Problem details: Continue the forum post below about ranking documents by the highest BM25 score among the strings in an array field, picking up at its final words.

Selected extract:
:::

I have a schema that has a field of type array<string>
:
field titles type array<string> {
indexing: index | summary | attribute
index: enable-bm25
attribute: fast-search
}
Say titles
contains N
titles - Title 1
, Title 2
, ..., Title N
. I would like to rank documents based on the max bm25 between one of the titles in titles
and the query. In other words I would like the rank of the document to be equal to max(bm25('Title 1'),bm25('Title 2'),...,bm25('Title N'))
Just setting the ranking expression to bm25(titles)
does not achieve what I want. For e.g. given a query Q
with terms: term 1, term 2, term 3
and two documents:
- doc 1:
{"titles": [".\*term 1.\*", ".\*term 1.\*", ".\*term 1.\*", ".\*term 1.\*"]}
- doc 2:
{"titles": [".\*term 1 term 2 term 3.\*", STRING_WITH_NONE_OF_THE_TERMS, STRING_WITH_NONE_OF_THE_TERMS, STRING_WITH_NONE_OF_THE_TERMS, STRING_WITH_NONE_OF_THE_TERMS]
Having the bm25(titles)

:::

Dataset extract:
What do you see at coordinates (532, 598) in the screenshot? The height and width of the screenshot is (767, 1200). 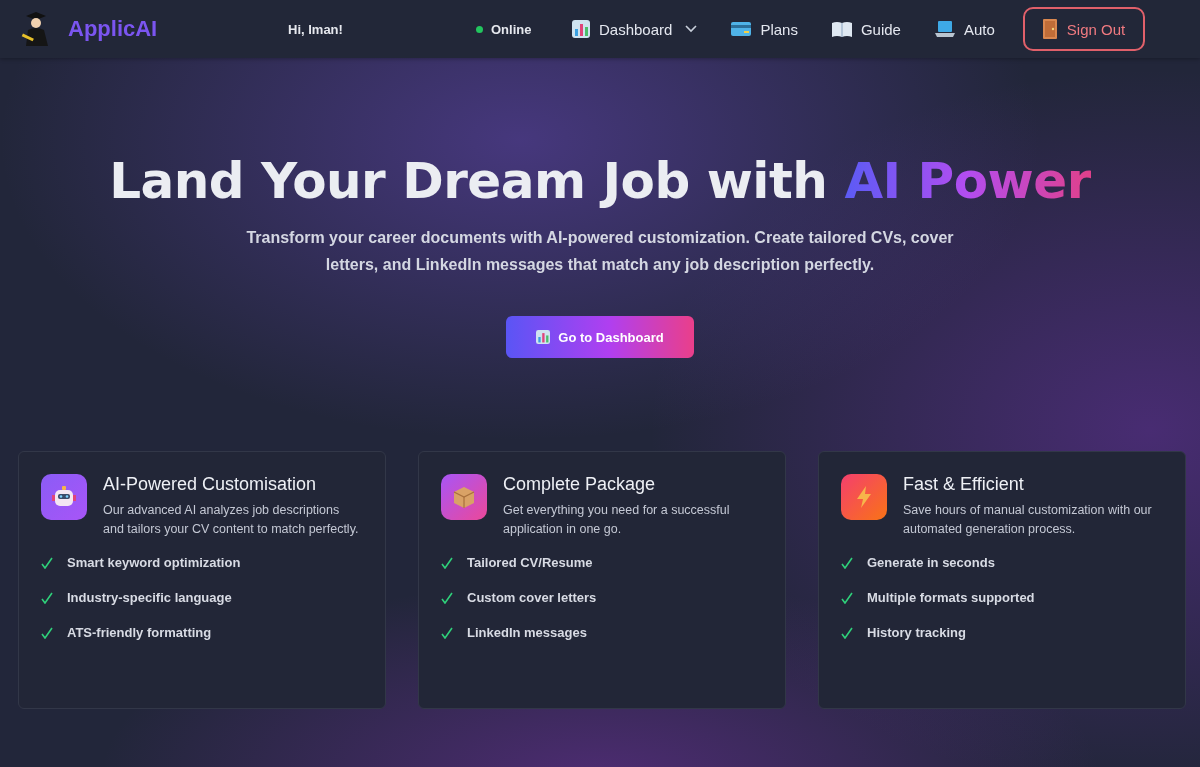 I see `feature-point: Custom cover letters` at bounding box center [532, 598].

:::

Exercise result:
ranking expression ranks doc 1
higher than doc 2
. I assume it's because a term from the query is in all titles, while in the second doc a term from the query is only in one title. I want doc 2
to be ranked higher as it contains a title that is an almost complete match for the query, so max(bm25) should be higher for doc 2
but average/sum over all docs might be higher for doc 1
Is there a way I can achieve that in Vespa?
Thanks for the detailed question. Vespa does not support this for the
bm25
rank feature. It is computed over all elements.You can achieve similar functionality using rank-features designed for multi-valued fields. See https://docs.vespa.ai/en/searching-multi-valued-fields.html, https://docs.vespa.ai/en/reference/rank-features.html#features-for-indexed-multivalue-string-fields.
Unrelated: Note that unless you want to group on this field, you don't want to use
attribute
as it puts everything in memory.